I was born while my dad, A. Ray Lee, was in seminary in New Orleans. I have jokingly said that when the doctor came out and told him, “It’s a girl,” he said, “She’ll go to Judson.” Two years later, when a doctor came out and told him baby No. 2 was also a girl, he said, “She’ll go to Judson, too.”   

Whether or not he said so at the time of our births, my sister and I both went to Judson.   

Judson College was an all-girls college established in 1838 by Alabama Baptists to educate their daughters in theology, literature and the fine arts. Founded by General Edwin King, Julia Tarrant Barron, Milo P. Jewett and others, the college was located in Marion. The Alabama Women’s Hall of Fame, established in 1970, was housed there. 

In the late 1970s and early 1980s, when my sister and I – and one of our cousins – attended Judson, some of its policies and traditions seemed a bit dated. The dress code was strict. We didn’t wear uniforms, but we didn’t wear pants either. We had strict curfews. Meals in the dining hall were served family-style and included lessons in etiquette. We regularly donned formal attire – including gloves – as we celebrated long-held traditions such as The President’s Reception, Pageant and Christmas Tea and Vespers.   

One tradition that did not require formal attire was the Step Sings. We would all crowd onto the grand staircase in Jewett Hall to sing such songs as “Tell Me Why,” “Mr. Moon,” “Linger,” and “There’ll Always Be A Judson.” 

The final words of “There’ll Always Be A Judson” are “There’ll always be a Judson, and Judson will ever be if Judson means as much to you as Judson means to me.”   

Those words are hard to reconcile with the reality that Judson College is no more.   

After more than a decade of declining financial support, the Board of Trustees made the difficult decision to close the school. The Class of 2021 is Judson’s final graduating class. 

Alumnae who had rallied in an attempt to raise funds to keep the college operating turned their efforts to preserving the history of Judson. At an auction held Dec. 11, Always a Judson – the company established by alumnae for the purpose of preserving Judson’s history – was successful in its efforts in securing many of the historically significant items of Judson’s history, including the Jewett Tea Service, the History of Judson College in Needlepoint and portraits of many of Judson’s founders.  

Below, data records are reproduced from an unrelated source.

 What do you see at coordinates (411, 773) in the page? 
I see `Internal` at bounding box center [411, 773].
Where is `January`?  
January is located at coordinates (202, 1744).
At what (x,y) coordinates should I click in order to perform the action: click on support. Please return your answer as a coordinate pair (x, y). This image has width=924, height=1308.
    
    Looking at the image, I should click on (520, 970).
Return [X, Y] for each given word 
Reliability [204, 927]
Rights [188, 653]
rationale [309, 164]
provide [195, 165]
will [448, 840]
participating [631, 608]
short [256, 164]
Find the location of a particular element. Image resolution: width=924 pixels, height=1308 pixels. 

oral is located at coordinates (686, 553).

Judson College is gone, but for many alumnae like myself, Judson will ever be.  She provided us with excellent educations and helped ground us in our faith.  While there, we made friendships that have endured the test of time.   

She helped make us the women we are today.   

For those of you who have asked, Dad has been ill, but he appears to have finally turned the corner.  He hopes to be back writing his column soon.